_WHAT TO DO_. Print all of the rows below verbatim, changing nothing in any line.

_SUPPLIED INFORMATION_.
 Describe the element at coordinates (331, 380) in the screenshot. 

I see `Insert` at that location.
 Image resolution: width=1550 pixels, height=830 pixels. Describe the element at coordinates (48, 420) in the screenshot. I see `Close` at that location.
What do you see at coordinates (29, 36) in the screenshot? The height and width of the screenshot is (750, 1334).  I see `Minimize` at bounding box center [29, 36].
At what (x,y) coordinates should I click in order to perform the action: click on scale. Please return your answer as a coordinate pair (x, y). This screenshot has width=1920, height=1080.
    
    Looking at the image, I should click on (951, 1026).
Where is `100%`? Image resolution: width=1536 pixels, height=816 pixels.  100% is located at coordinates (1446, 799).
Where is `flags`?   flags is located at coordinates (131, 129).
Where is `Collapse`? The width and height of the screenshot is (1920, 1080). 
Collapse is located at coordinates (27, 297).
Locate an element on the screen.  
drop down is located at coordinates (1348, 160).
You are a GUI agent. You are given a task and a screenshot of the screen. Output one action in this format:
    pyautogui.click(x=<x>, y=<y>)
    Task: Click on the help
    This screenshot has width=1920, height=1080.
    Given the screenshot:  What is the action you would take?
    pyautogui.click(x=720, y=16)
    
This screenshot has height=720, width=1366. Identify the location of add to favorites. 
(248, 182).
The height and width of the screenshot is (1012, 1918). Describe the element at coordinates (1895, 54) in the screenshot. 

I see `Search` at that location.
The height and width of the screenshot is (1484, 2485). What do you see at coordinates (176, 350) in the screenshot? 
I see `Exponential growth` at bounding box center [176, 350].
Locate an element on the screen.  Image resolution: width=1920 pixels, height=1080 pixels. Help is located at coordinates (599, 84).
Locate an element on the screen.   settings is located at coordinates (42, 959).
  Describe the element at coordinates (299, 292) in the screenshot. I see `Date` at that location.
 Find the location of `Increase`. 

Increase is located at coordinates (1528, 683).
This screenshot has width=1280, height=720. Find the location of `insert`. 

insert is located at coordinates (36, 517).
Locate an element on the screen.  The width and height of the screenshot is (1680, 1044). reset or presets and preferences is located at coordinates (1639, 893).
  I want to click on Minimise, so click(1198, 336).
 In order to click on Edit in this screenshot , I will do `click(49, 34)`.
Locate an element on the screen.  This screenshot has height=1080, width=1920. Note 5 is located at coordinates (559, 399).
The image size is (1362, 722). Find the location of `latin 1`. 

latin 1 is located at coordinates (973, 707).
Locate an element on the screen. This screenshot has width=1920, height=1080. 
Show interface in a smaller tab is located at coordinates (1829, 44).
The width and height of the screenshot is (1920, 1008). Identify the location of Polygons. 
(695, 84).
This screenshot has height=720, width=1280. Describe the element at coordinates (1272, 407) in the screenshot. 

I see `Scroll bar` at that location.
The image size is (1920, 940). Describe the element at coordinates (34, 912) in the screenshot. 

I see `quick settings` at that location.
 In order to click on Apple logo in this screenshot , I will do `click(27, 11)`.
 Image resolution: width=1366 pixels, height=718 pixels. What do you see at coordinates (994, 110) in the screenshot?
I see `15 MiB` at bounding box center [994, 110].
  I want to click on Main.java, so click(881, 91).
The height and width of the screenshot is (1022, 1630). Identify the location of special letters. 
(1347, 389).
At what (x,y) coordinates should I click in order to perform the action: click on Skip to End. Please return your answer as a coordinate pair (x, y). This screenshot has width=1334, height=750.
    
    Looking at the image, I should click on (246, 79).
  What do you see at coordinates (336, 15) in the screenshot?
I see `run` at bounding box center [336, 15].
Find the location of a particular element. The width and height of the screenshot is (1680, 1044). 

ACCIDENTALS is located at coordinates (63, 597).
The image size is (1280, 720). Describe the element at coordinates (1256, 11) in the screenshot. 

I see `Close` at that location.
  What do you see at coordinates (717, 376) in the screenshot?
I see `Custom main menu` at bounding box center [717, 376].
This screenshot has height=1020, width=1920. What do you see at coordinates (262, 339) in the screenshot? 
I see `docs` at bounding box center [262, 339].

_RESPONSE_.
 Describe the element at coordinates (331, 380) in the screenshot. 

I see `Insert` at that location.
 Image resolution: width=1550 pixels, height=830 pixels. Describe the element at coordinates (48, 420) in the screenshot. I see `Close` at that location.
What do you see at coordinates (29, 36) in the screenshot? The height and width of the screenshot is (750, 1334).  I see `Minimize` at bounding box center [29, 36].
At what (x,y) coordinates should I click in order to perform the action: click on scale. Please return your answer as a coordinate pair (x, y). This screenshot has width=1920, height=1080.
    
    Looking at the image, I should click on (951, 1026).
Where is `100%`? Image resolution: width=1536 pixels, height=816 pixels.  100% is located at coordinates (1446, 799).
Where is `flags`?   flags is located at coordinates (131, 129).
Where is `Collapse`? The width and height of the screenshot is (1920, 1080). 
Collapse is located at coordinates (27, 297).
Locate an element on the screen.  
drop down is located at coordinates (1348, 160).
You are a GUI agent. You are given a task and a screenshot of the screen. Output one action in this format:
    pyautogui.click(x=<x>, y=<y>)
    Task: Click on the help
    This screenshot has width=1920, height=1080.
    Given the screenshot:  What is the action you would take?
    pyautogui.click(x=720, y=16)
    
This screenshot has height=720, width=1366. Identify the location of add to favorites. 
(248, 182).
The height and width of the screenshot is (1012, 1918). Describe the element at coordinates (1895, 54) in the screenshot. 

I see `Search` at that location.
The height and width of the screenshot is (1484, 2485). What do you see at coordinates (176, 350) in the screenshot? 
I see `Exponential growth` at bounding box center [176, 350].
Locate an element on the screen.  Image resolution: width=1920 pixels, height=1080 pixels. Help is located at coordinates (599, 84).
Locate an element on the screen.   settings is located at coordinates (42, 959).
  Describe the element at coordinates (299, 292) in the screenshot. I see `Date` at that location.
 Find the location of `Increase`. 

Increase is located at coordinates (1528, 683).
This screenshot has width=1280, height=720. Find the location of `insert`. 

insert is located at coordinates (36, 517).
Locate an element on the screen.  The width and height of the screenshot is (1680, 1044). reset or presets and preferences is located at coordinates (1639, 893).
  I want to click on Minimise, so click(1198, 336).
 In order to click on Edit in this screenshot , I will do `click(49, 34)`.
Locate an element on the screen.  This screenshot has height=1080, width=1920. Note 5 is located at coordinates (559, 399).
The image size is (1362, 722). Find the location of `latin 1`. 

latin 1 is located at coordinates (973, 707).
Locate an element on the screen. This screenshot has width=1920, height=1080. 
Show interface in a smaller tab is located at coordinates (1829, 44).
The width and height of the screenshot is (1920, 1008). Identify the location of Polygons. 
(695, 84).
This screenshot has height=720, width=1280. Describe the element at coordinates (1272, 407) in the screenshot. 

I see `Scroll bar` at that location.
The image size is (1920, 940). Describe the element at coordinates (34, 912) in the screenshot. 

I see `quick settings` at that location.
 In order to click on Apple logo in this screenshot , I will do `click(27, 11)`.
 Image resolution: width=1366 pixels, height=718 pixels. What do you see at coordinates (994, 110) in the screenshot?
I see `15 MiB` at bounding box center [994, 110].
  I want to click on Main.java, so click(881, 91).
The height and width of the screenshot is (1022, 1630). Identify the location of special letters. 
(1347, 389).
At what (x,y) coordinates should I click in order to perform the action: click on Skip to End. Please return your answer as a coordinate pair (x, y). This screenshot has width=1334, height=750.
    
    Looking at the image, I should click on (246, 79).
  What do you see at coordinates (336, 15) in the screenshot?
I see `run` at bounding box center [336, 15].
Find the location of a particular element. The width and height of the screenshot is (1680, 1044). 

ACCIDENTALS is located at coordinates (63, 597).
The image size is (1280, 720). Describe the element at coordinates (1256, 11) in the screenshot. 

I see `Close` at that location.
  What do you see at coordinates (717, 376) in the screenshot?
I see `Custom main menu` at bounding box center [717, 376].
This screenshot has height=1020, width=1920. What do you see at coordinates (262, 339) in the screenshot? 
I see `docs` at bounding box center [262, 339].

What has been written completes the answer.